Prove that $f\in L^1(A)\Leftrightarrow \sum_{n}^{\infty}m(\{ x\in A : f(x)\geq n \}) < \infty$
I'm stuck with some problem of my Integral Calculation in Several Variables course. The problem goes like this:
Let $A\subset \mathbb{R}$ be a measurable set with $m(A)<\infty$, and $f:A\longrightarrow [0,\infty)$ a Lebesgue-measurable function.

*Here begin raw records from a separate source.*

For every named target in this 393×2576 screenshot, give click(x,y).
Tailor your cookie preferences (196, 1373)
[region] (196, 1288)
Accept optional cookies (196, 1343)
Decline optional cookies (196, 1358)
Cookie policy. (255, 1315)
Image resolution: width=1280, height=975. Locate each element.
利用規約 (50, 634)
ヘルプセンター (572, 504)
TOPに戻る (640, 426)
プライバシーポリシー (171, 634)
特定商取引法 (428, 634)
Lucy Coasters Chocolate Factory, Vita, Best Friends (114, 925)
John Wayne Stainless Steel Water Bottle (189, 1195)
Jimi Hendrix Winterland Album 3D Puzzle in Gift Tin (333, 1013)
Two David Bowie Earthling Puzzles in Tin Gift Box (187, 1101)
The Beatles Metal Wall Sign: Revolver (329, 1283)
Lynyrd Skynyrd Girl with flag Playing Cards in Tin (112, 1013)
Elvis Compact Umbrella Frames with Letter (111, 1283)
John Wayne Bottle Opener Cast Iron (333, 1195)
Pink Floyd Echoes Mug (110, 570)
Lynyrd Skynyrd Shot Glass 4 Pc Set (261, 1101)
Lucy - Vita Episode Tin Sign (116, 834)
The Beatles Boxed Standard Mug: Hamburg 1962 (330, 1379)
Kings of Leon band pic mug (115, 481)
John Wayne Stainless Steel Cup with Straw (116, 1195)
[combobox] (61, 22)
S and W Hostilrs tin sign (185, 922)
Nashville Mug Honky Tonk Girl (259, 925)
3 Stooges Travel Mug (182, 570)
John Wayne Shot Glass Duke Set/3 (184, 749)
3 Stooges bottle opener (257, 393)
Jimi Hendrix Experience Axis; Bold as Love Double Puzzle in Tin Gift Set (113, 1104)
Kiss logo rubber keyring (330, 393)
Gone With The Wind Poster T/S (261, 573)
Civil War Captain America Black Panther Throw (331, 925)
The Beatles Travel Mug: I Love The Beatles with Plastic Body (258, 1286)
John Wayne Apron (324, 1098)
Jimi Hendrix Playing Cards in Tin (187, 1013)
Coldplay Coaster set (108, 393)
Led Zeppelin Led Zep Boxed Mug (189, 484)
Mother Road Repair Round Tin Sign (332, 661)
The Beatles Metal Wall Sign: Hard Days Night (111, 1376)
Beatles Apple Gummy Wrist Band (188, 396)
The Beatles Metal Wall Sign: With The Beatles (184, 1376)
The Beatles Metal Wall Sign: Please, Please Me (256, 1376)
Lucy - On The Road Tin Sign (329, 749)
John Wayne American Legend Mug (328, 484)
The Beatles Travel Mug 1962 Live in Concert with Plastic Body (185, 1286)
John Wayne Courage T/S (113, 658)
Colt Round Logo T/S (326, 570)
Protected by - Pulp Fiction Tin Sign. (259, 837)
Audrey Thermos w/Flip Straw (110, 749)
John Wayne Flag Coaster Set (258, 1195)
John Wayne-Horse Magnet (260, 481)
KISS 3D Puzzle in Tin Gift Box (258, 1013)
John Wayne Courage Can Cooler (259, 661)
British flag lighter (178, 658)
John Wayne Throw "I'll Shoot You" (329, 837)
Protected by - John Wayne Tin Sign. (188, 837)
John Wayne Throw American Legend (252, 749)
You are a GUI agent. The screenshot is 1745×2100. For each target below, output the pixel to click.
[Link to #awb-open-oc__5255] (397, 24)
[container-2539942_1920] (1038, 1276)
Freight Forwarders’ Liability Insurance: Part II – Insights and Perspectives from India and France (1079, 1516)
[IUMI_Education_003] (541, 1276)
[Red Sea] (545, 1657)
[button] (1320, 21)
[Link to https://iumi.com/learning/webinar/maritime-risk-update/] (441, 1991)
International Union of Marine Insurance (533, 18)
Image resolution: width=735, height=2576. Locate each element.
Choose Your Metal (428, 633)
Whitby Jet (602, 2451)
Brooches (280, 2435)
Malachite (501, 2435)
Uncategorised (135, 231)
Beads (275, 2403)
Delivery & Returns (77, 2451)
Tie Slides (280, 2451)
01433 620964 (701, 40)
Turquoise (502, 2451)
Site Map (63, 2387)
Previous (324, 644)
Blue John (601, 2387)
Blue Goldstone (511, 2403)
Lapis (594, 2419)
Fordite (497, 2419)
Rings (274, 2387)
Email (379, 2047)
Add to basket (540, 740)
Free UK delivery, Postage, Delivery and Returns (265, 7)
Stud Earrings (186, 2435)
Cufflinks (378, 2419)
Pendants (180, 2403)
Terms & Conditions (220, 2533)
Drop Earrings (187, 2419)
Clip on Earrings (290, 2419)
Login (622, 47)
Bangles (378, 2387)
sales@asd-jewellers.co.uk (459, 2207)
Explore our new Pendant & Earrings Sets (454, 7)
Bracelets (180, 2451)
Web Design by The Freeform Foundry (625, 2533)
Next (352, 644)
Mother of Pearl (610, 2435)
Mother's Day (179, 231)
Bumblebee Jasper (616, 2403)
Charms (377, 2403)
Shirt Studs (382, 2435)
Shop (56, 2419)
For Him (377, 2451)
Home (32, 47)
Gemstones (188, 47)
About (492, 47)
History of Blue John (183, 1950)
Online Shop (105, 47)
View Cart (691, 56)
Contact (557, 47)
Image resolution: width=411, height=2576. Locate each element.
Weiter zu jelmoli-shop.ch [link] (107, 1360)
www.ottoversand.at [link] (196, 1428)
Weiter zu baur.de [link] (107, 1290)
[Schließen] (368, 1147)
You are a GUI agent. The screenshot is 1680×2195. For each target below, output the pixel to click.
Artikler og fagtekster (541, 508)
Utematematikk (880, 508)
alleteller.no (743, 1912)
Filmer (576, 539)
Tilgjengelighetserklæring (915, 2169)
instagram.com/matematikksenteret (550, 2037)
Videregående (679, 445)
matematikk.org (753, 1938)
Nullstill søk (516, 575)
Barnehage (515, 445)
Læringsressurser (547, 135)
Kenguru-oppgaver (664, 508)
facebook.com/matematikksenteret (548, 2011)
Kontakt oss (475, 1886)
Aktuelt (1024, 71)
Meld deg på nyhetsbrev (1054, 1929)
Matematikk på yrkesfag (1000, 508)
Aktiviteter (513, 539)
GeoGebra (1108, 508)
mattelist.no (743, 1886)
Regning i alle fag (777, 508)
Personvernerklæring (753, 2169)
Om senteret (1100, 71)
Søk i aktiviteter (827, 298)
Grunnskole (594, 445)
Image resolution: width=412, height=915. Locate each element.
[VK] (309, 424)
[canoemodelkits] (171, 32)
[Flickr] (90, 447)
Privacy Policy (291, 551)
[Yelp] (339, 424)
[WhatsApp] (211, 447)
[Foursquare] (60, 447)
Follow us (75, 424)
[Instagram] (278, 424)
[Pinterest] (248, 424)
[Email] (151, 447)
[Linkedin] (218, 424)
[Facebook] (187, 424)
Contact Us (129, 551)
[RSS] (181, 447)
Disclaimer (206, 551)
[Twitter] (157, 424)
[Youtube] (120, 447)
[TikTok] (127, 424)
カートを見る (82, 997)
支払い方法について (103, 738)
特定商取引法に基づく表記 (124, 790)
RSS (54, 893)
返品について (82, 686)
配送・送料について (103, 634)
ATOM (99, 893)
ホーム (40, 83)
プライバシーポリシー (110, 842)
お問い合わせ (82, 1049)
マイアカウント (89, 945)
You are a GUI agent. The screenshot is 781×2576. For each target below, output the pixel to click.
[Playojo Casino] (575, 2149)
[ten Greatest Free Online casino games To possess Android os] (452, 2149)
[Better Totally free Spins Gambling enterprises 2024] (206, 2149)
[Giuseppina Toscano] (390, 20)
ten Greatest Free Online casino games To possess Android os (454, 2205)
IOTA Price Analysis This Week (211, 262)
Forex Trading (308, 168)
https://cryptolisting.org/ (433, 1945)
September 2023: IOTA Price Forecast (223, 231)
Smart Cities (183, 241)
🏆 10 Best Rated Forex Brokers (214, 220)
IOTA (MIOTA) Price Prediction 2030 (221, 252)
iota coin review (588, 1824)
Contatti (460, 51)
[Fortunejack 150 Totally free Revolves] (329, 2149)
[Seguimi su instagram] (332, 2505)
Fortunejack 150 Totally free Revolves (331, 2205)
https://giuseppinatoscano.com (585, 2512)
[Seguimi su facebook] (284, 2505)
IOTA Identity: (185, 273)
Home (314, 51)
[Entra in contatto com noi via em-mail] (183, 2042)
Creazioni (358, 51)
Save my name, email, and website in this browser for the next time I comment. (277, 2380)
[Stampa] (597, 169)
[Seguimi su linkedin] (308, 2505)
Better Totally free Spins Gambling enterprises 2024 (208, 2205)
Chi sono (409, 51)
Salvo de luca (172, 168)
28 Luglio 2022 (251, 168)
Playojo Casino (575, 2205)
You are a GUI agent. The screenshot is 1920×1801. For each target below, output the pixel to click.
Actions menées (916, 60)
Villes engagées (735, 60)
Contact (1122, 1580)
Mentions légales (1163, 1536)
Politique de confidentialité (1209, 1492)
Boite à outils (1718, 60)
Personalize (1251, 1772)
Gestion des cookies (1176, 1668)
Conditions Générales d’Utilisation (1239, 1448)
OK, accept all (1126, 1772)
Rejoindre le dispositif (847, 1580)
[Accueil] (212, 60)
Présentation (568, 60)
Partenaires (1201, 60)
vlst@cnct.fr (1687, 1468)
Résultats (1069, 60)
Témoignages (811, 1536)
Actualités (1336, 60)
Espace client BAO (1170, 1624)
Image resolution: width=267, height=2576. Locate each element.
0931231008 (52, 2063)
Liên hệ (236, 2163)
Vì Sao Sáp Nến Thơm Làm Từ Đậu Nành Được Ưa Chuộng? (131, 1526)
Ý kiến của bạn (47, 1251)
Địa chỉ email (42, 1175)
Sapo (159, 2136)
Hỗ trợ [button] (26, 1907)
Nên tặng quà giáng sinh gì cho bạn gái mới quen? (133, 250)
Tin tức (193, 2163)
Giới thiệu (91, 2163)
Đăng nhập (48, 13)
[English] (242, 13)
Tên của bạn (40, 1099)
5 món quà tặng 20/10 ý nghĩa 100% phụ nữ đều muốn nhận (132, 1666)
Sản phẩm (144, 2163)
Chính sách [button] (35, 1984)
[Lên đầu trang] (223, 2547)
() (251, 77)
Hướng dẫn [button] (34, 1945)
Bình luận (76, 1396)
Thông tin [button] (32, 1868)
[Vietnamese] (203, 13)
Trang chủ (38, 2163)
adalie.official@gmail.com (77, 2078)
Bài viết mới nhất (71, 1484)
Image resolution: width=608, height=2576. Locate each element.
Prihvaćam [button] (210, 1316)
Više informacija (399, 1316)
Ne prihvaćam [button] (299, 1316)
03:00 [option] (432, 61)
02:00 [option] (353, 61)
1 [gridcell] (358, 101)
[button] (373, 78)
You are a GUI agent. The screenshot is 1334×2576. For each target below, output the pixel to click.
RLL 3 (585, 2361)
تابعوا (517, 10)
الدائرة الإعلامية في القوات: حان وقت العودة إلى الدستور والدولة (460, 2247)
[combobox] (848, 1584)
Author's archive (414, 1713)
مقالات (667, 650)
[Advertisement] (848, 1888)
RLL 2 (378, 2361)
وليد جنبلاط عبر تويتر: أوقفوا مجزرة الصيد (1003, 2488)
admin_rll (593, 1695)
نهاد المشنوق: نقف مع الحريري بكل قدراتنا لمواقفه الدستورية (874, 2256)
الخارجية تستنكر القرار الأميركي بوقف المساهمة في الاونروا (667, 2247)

Prove that: $$f\in L^1(A)\Longleftrightarrow \sum_{n}^{\infty}m(\{ x\in A : f(x)\geq n \}) < \infty.$$
The notation I used is:
- $m$ as the Lebesgue measure function
- $L^1(A)=\{ f:A\rightarrow \mathbb{\overline{R}} : \int_{A}|f|\,\mathrm{d}m<+\infty \}$
I've started defining the set $A=f^{-1}([0,\infty))$ as a numerable sum of disjoint measurable sets (because it's said it's measurable) $\sum^{\infty}_{k=0}\cup I_k$, being each $I_k$ the real interval $[k,k+1)$. I imagine I should come to some conclusion like that any unbounded (upper bound) sets of $f(x)$ with $(x\in A)$ have measure $0$.
Solution 1:
As stated in the comment you have that $$ f^{-1}([n,\infty ))= \bigcup_{k\geqslant n}f^{-1}([k,k+1)) $$ Therefore $$ \begin{align*} \sum_{n\geqslant 0}m(f^{-1}([n,\infty ))&= \sum_{n\geqslant 0}m\left( \bigcup_{k\geqslant n}f^{-1}([k,k+1))\right)\\ &= \sum_{n\geqslant 0}\sum_{k\geqslant n}m(f^{-1}([k,k+1))\\ &\overset{(*)}{=} \sum_{k\geqslant 0}\sum_{0\leqslant n\leqslant k}m(f^{-1}([k,k+1))\\ &=\sum_{k\geqslant 0}(k+1)m(f^{-1}([k,k+1))\\ &= \sum_{k\geqslant 0}\int(k+1)\mathbf{1}_{f^{-1}([k,k+1)} \mathop{}\!dm\\ &\overset{(**)}{=} \int\sum_{k\geqslant 0}(k+1)\mathbf{1}_{f^{-1}([k,k+1)} \mathop{}\!dm\\ &\geqslant \int f\mathop{}\!dm \end{align*} $$ where we used Tonelli's (or the monotone convergence) theorem in $(*)$ and $(**)$. Similarly $$ \begin{align*} \int f \mathop{}\!dm &\geqslant \int\sum_{k\geqslant 0}k \,\mathbf{1}_{f^{-1}([k,k+1)}\mathop{}\!dm\\ &=\sum_{k\geqslant 0}k\, m(f^{-1}([k,k+1))\\ &=\sum_{k\geqslant 1}\sum_{1\leqslant n\leqslant k} m(f^{-1}([k,k+1))\\ &= \sum_{n\geqslant 1} \sum_{k\geqslant n}m(f^{-1}([k,k+1))\\ &= \sum_{n\geqslant 1} m(f^{-1}([n,\infty )) \end{align*} $$ Finally note that $m(f^{-1}[0,\infty ))= m(A)<\infty $, so the answer is clear.